We found 4 potential security issue(s) in this PR:

#	Severity	Title
1	🟠 High	Path traversal / arbitrary file write via untrusted `fileExtension` in TTS temp file path
2	🟡 Medium	Unbounded external transcoder invocation in TTS pre-transcode path (resource exhaustion)
3	🟡 Medium	CAF MIME sniffing can be spoofed with only "caff" prefix, bypassing host-local media type validation
4	🔵 Low	Log forging via unsanitized `channel` in verbose pre-transcode failure log

1. 🟠 Path traversal / arbitrary file write via untrusted `fileExtension` in TTS temp file path

Property	Value
Severity	High
CWE	CWE-22
Location	`extensions/speech-core/src/tts.ts:1134-1135`

Description

textToSpeech() writes synthesized audio to a temporary directory using a filename that interpolates fileExtension without validation.

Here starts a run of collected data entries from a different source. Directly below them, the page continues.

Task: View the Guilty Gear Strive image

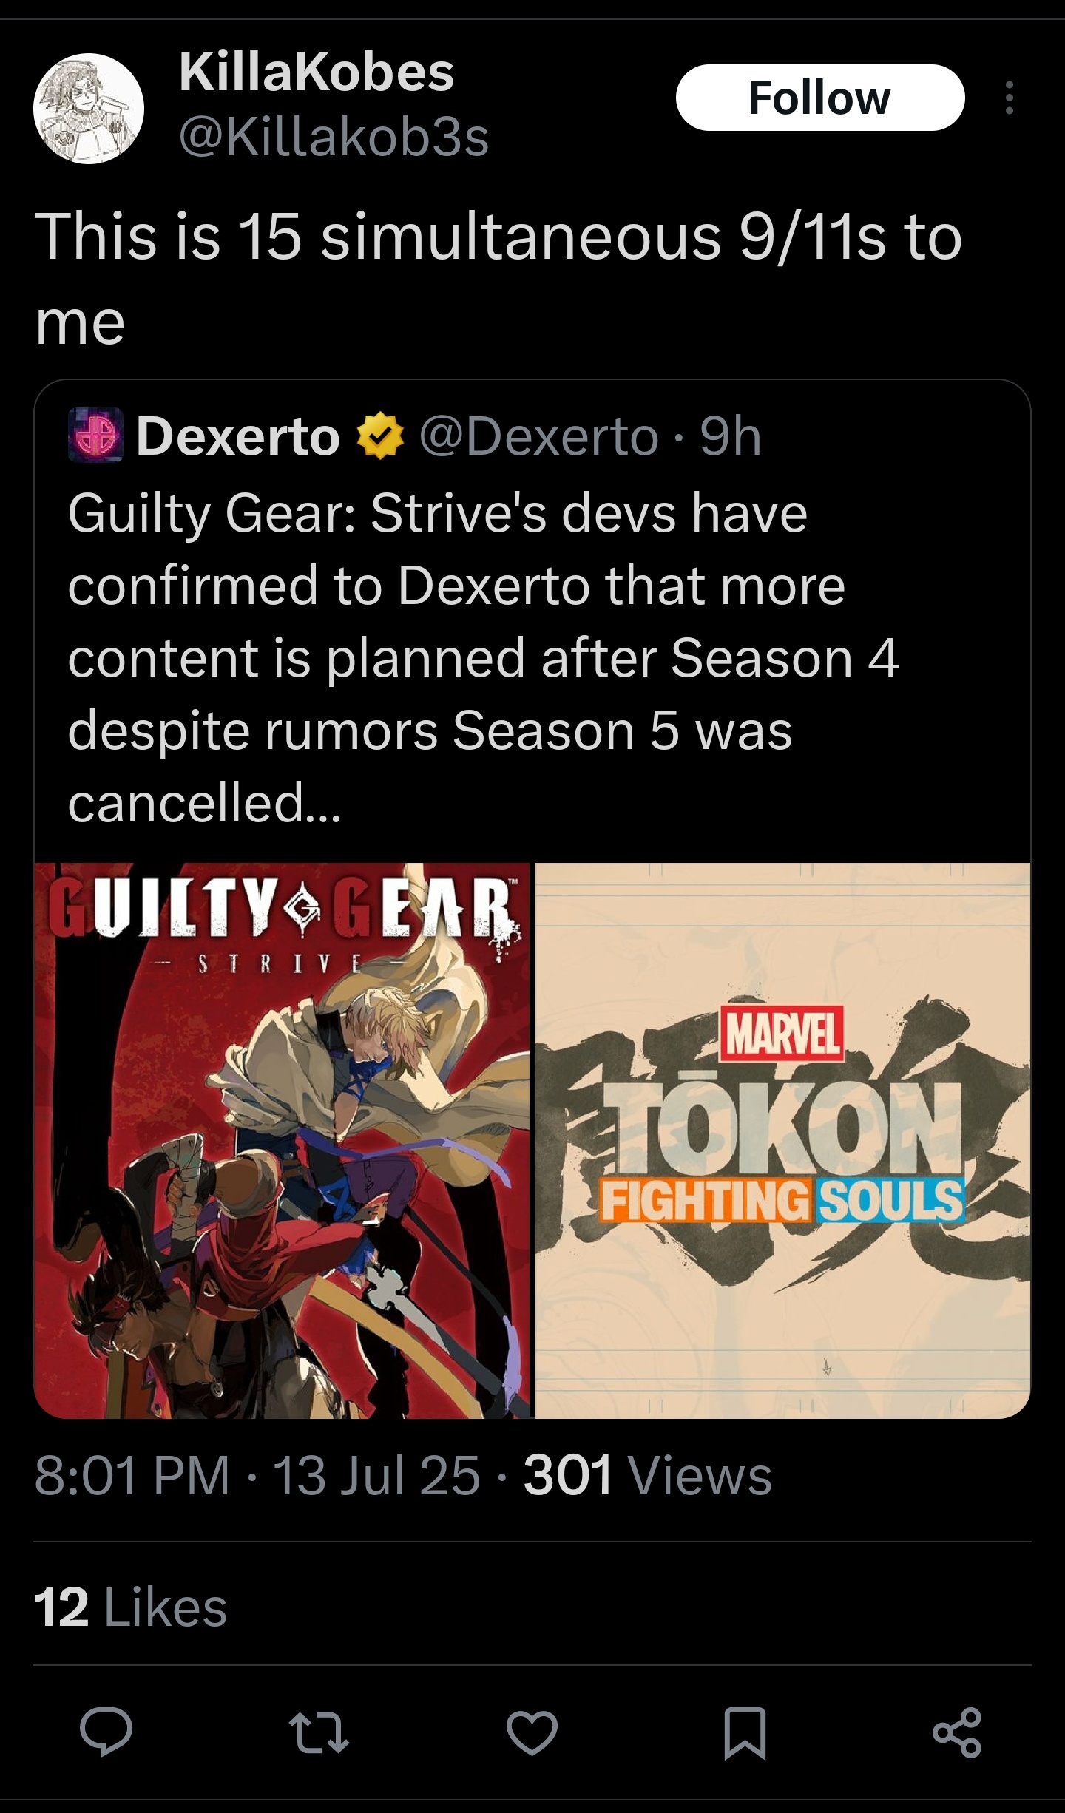Action: 282,1140
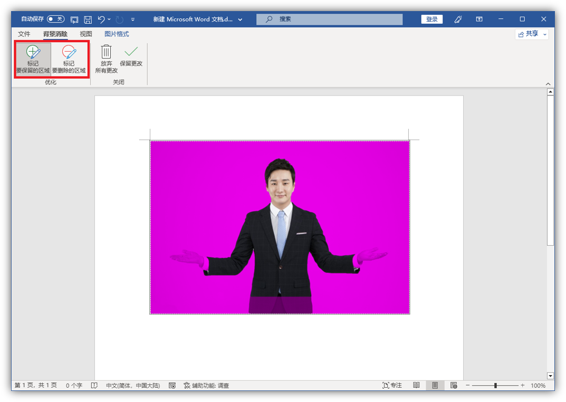566x402 pixels.
Task: Toggle the AutoSave switch
Action: [55, 19]
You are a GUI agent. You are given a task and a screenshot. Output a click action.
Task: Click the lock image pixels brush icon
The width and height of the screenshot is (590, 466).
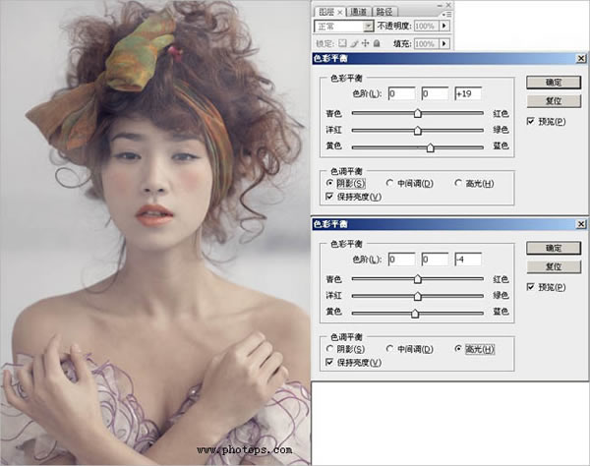coord(354,44)
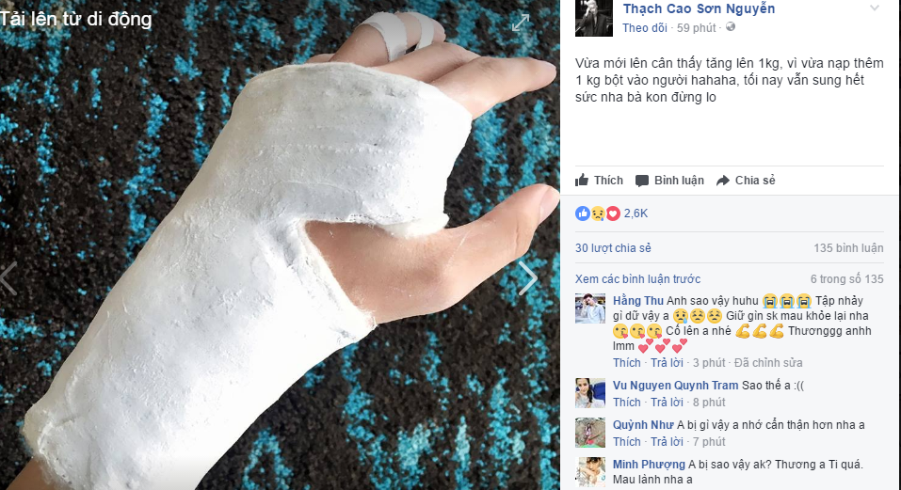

fileExtension comes from the selected speech provider (synthesis.fileExtension) and is treated as a string to append to the filename.
If a provider (including third-party plugins) returns a malicious extension containing path separators or traversal sequences (e.g. "/../../somefile"), path.join(tempDir, voice-...${fileExtension}) will normalize the path and can escape tempDir.
The resulting path is then passed to writeFileSync(), creating an arbitrary file write primitive within the permissions of the running process.

Vulnerable code:

const audioPath = path.join(tempDir, `voice-${Date.now()}${fileExtension}`);
writeFileSync(audioPath, audioBuffer);

While the new pre-transcode logic may override the extension in some cases, it falls back to the original unvalidated provider-supplied synthesis.fileExtension whenever transcoding is skipped or fails (including for invalid preferAudioFileFormat values).

Recommendation

Validate and normalize fileExtension before using it in any filesystem path.

Suggested approach:

Strip a leading dot
Enforce a strict allowlist regex like /^[a-z0-9]{1,12}$/i
Re-add a single leading dot
Reject/throw on invalid values (or fall back to a safe default like .wav)

Example:

function safeExt(ext: string): string {
  const token = ext.trim().toLowerCase().replace(/^\./, "");
  if (!/^[a-z0-9]{1,12}$/.test(token)) {
    throw new Error(`Invalid synthesis fileExtension: ${ext}`);
  }
  return `.${token}`;
}

const safeFileExtension = safeExt(fileExtension);
const audioPath = path.join(tempDir, `voice-${Date.now()}${safeFileExtension}`);
writeFileSync(audioPath, audioBuffer, { mode: 0o600 });

Also consider applying the same validation at the provider boundary (when accepting synthesis.fileExtension) so the value is safe everywhere it is used.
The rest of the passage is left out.